(JTA) — A Greek official was accused of abusing the memory of the Holocaust by mentioning Gaza during a speech about the genocide and saying that “victims become bullies.”
The criticism by The Simon Wiesenthal Center, a watchdog group, was over a speech that Panagiotis Sgouridis, a deputy minister of rural development, gave on June 7 in the northern city of Kavala during the unveiling ceremony for a monument in memory of the area’s murdered Jews.
Noting that atrocities continue today despite the lessons of the Holocaust, Sgouridis listed as examples “the continuation of the extermination of the Assyrians by the jihadists, the invasion and occupation in northern Cyprus, the Kurdish issue, the blockade of Gaza, the genocidal dismemberment of Yugoslavia,” and the Ukraine crisis.
He concluded his speech by saying that monuments like the one unveiled at Kavala are important “because unfortunately many times the roles switch and the victims become bullies.”
Shimon Samuels, the Wiesenthal Center’s director for international relations, said that Sgouridis’ speech was “not only an inversion of the Holocaust by listing it alongside the blockade on Gaza, but also served to banalize it.”
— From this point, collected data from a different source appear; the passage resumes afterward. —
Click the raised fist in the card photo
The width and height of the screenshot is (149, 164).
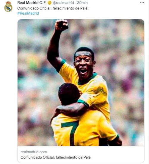pyautogui.click(x=62, y=25)
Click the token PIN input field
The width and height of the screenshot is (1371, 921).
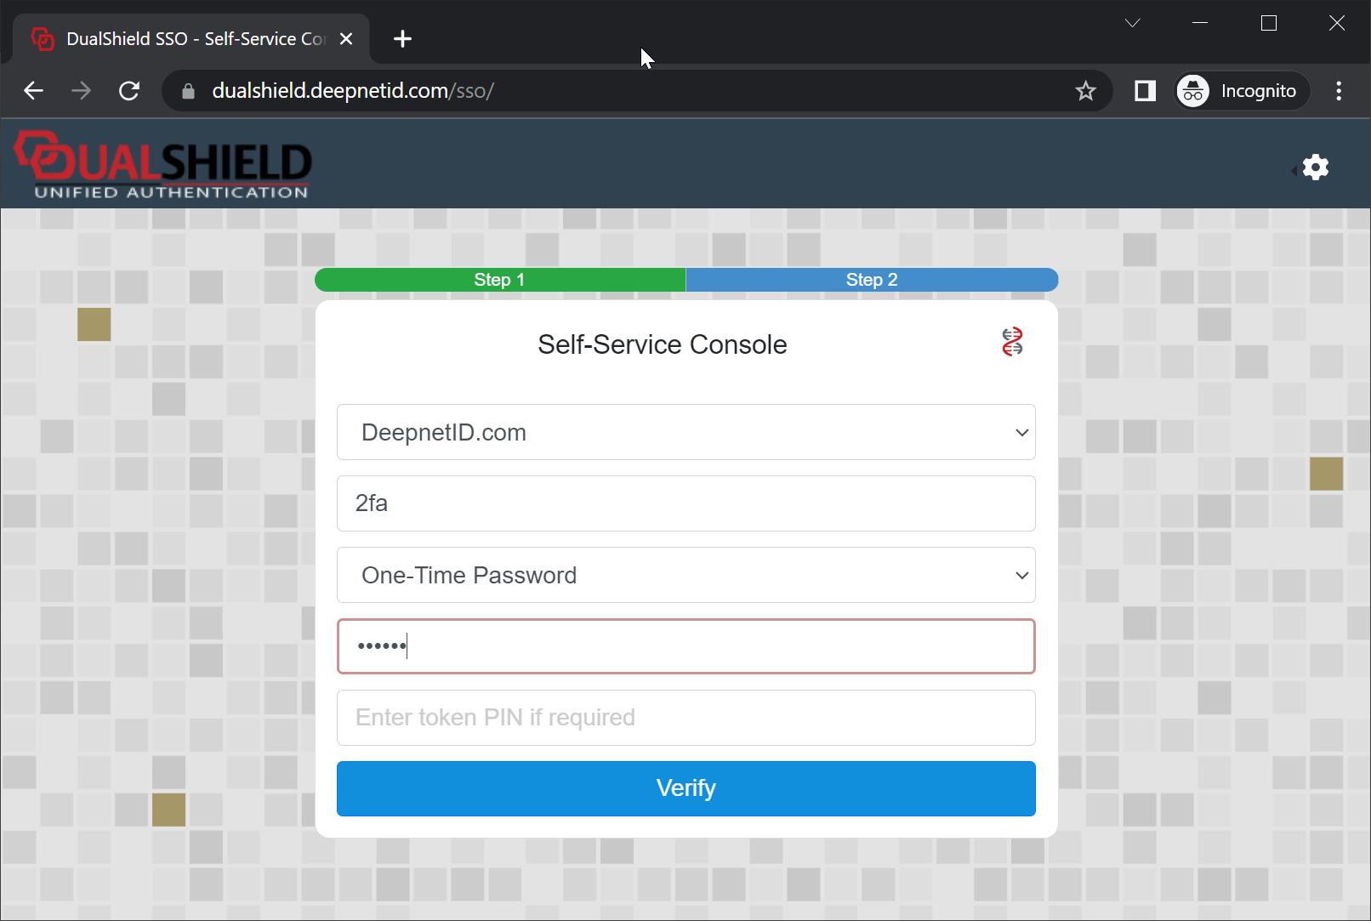[x=686, y=718]
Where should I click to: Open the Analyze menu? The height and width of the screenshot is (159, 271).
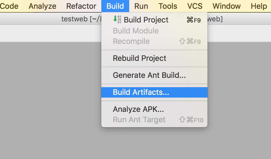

The Kavala unveiling was preceded by an international uproar over reports that the city’s mayor objected to the incorporation of a Star of David in its design, though she denied objecting. The monument that was unveiled features the symbol.
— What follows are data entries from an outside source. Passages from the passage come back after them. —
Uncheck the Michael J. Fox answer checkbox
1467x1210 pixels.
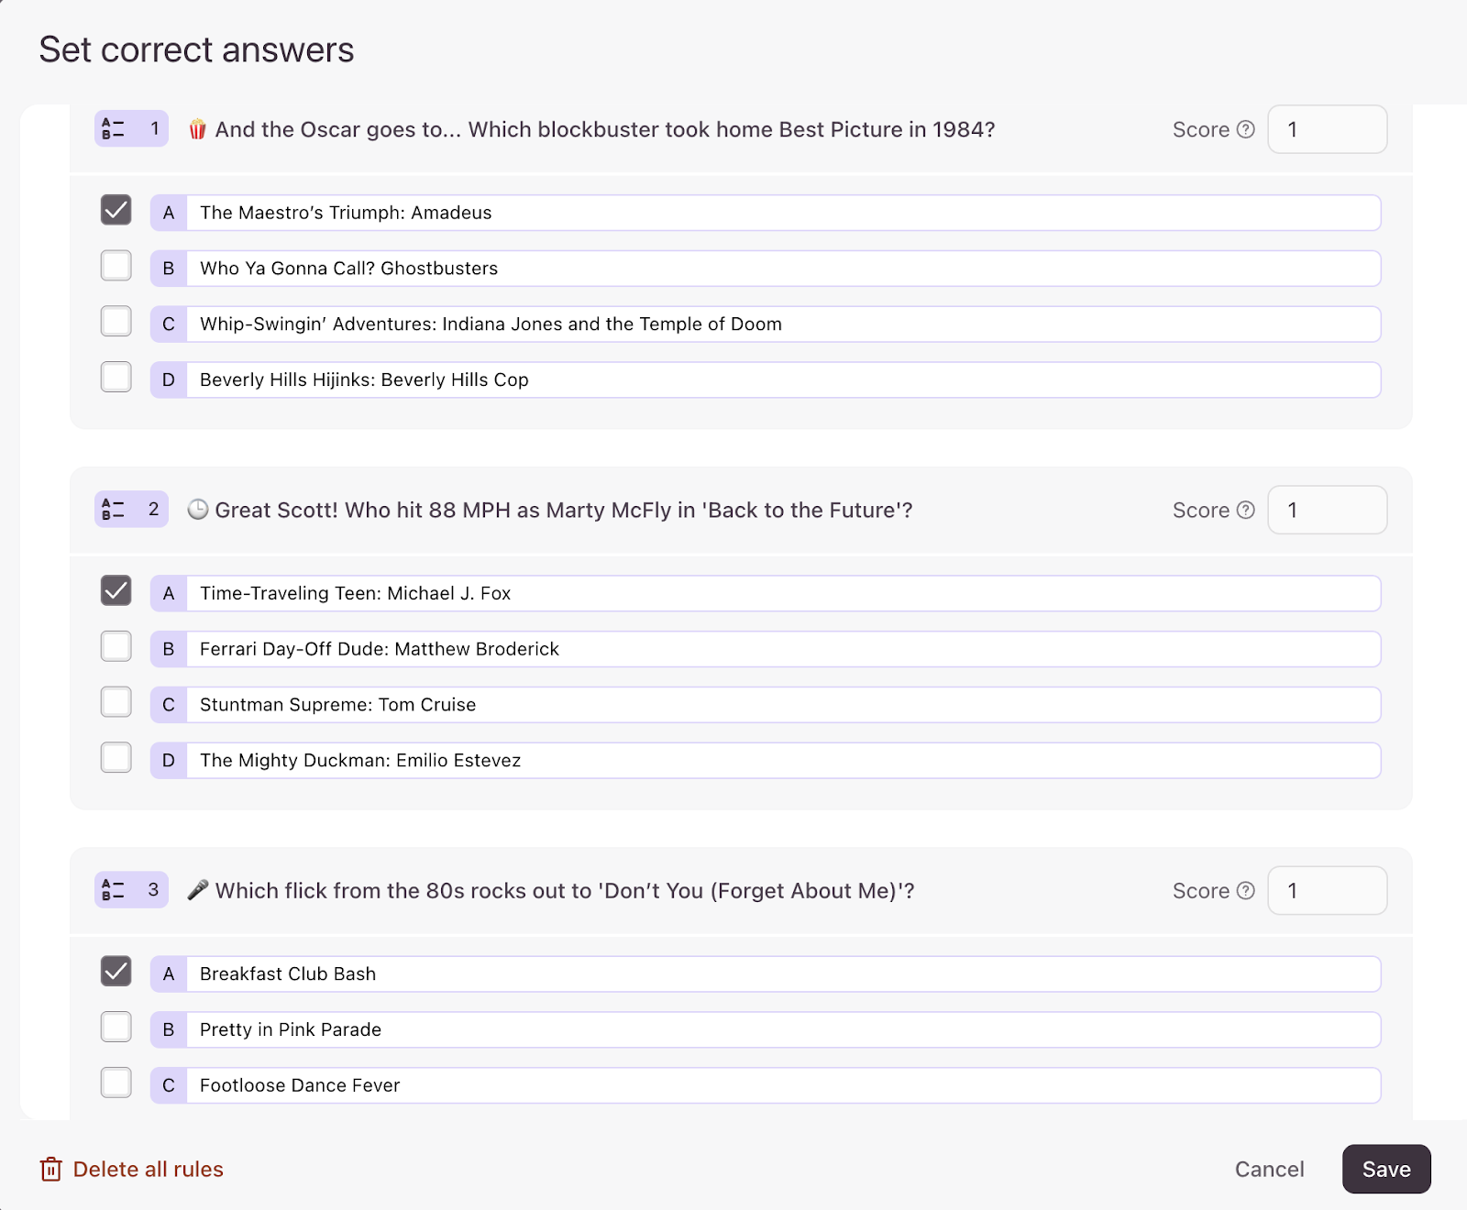coord(116,590)
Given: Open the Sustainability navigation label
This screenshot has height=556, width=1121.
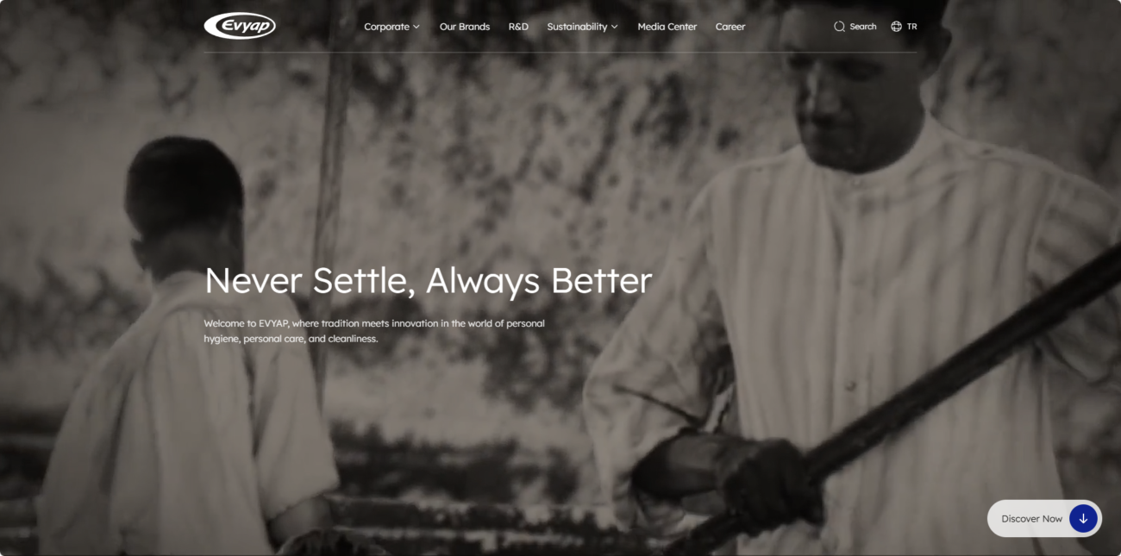Looking at the screenshot, I should (x=577, y=27).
Public discourse in Greece about Jews and Israel has become “more toxic,” said the center, amid a financial crisis and the rise of Golden Dawn, a neo-Nazi party that became Greece’s third largest following the 2015 legislative election.
Sgouridis’ party, the rightist Independent Greeks, has called on Germany to pay Greece reparations for its invasion and occupation of the Balkan country.
“The speech, the place, the time and the backstory all combine to make Sgouridis’ speech inappropriate,” Samuels said.